Particularly, I still believe that it's general to think of functions with some input, e.g. $f(x)=x$ to be the value of the function, given the input. So the R.H.S., while being a function, is also a value. While the L.H.S. is a value.
However, from type theory perspective, one could perceive that $f(x) \space != \space x$, since they differ in types.
This is particularly confusing in programming languages such as Haskell, where e.g. id:: a -> a is not the same as x::a, even if id could map to the same value as a.
Then again, in Church encoding, there seems to be a separate "value container" meant to apply the function to its value.
 A: I do hope type theory starts influencing other folks in mathematics, because it generally handles this thing precisely in a way it's often not. For instance, your question seems to have a bit of confusion still in it.

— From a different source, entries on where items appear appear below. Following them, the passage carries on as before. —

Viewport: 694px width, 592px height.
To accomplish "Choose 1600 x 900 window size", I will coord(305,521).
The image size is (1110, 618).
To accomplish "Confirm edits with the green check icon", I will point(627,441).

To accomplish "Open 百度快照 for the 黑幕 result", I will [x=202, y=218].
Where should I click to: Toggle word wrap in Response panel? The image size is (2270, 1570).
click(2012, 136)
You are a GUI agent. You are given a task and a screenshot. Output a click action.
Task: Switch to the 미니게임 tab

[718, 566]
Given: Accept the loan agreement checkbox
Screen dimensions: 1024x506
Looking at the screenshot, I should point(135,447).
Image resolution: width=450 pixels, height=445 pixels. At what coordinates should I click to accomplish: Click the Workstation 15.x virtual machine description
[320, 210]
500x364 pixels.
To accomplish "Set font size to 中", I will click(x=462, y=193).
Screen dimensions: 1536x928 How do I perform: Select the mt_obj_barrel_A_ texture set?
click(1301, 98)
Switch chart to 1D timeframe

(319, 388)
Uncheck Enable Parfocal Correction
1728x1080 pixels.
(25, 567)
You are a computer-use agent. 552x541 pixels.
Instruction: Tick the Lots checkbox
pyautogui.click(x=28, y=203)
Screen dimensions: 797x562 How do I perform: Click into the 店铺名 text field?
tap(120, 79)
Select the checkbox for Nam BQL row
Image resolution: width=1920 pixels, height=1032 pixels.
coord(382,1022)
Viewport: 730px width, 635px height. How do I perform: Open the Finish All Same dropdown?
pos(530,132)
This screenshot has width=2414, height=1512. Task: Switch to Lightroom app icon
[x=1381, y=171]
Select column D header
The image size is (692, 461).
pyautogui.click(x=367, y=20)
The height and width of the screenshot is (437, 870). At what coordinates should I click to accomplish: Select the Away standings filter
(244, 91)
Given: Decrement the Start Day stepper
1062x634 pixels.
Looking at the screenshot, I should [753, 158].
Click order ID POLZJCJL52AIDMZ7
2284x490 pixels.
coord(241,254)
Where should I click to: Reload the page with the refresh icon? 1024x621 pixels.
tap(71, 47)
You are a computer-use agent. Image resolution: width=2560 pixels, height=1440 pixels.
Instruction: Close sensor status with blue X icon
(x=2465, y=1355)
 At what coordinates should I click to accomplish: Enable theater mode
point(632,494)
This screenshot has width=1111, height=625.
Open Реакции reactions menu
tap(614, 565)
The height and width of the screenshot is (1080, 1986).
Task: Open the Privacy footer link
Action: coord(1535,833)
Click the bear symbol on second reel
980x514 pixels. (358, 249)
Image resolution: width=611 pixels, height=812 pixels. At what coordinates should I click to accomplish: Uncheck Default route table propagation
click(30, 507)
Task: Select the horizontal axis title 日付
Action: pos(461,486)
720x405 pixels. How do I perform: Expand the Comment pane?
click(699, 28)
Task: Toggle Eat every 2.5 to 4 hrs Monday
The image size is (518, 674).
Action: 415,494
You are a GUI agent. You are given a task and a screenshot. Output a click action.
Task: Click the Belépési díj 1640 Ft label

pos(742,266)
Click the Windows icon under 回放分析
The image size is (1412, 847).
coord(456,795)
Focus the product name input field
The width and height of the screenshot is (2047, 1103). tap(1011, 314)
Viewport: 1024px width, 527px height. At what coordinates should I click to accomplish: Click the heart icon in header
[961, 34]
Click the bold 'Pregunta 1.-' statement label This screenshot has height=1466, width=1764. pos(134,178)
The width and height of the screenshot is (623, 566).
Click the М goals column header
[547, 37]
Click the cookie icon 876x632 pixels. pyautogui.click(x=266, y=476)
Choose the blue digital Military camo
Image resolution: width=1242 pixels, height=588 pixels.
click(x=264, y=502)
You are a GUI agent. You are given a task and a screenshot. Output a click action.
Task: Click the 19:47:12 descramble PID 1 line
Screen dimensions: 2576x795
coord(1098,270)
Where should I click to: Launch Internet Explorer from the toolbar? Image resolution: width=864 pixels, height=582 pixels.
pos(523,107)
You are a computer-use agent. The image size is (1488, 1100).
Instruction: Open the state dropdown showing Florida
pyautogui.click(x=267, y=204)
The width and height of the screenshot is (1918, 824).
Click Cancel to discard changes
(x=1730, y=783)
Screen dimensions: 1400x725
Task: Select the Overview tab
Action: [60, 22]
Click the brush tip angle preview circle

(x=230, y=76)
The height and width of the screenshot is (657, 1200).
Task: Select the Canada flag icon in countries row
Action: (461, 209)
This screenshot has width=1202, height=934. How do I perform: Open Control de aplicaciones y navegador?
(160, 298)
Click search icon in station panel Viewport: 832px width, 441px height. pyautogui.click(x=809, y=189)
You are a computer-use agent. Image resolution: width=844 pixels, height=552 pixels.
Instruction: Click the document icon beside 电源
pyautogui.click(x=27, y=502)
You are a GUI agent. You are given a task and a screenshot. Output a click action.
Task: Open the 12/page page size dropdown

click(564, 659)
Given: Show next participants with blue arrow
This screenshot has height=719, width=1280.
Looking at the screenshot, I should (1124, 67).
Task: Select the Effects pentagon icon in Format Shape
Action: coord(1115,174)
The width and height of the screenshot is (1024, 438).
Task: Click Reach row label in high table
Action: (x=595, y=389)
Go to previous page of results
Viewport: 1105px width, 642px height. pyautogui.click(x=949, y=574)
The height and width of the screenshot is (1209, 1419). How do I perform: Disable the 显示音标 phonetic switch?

For instance, you write $f(x) = x$, which as someone who's studied a lot of type theory, I generally take to mean a specification for what $f$ is. Note that I wrote $f$ on its own there, because that is how I'd refer to the function itself. $f(x)$ would be more like an expression with the function applied to a (free) variable. And when you go on to say $f(x) \neq x$, it doesn't make much sense in that context, because the specification of $f$ says that $f(x)$ probably reduces to $x$ (or at least is somehow equivalent to it).
What I would say is that $f \neq x$. Or, if you want to refer to the definiton of the function instead of the name, $(\lambda y. y) \neq x$. Note also that I changed the variable used, because the actual name used is irrelevant for bound variables.
However, it is definitely true that a lot of informal mathematics conflates a lot of these things in a confusing way, and mathematicians in general aren't as careful about all of this as type theorists and logicians tend to be (maybe even some type theorists aren't careful enough, especially if you read older presentations). I think this article (and its comments) explain this and more a lot more thoroughly, if you're interested.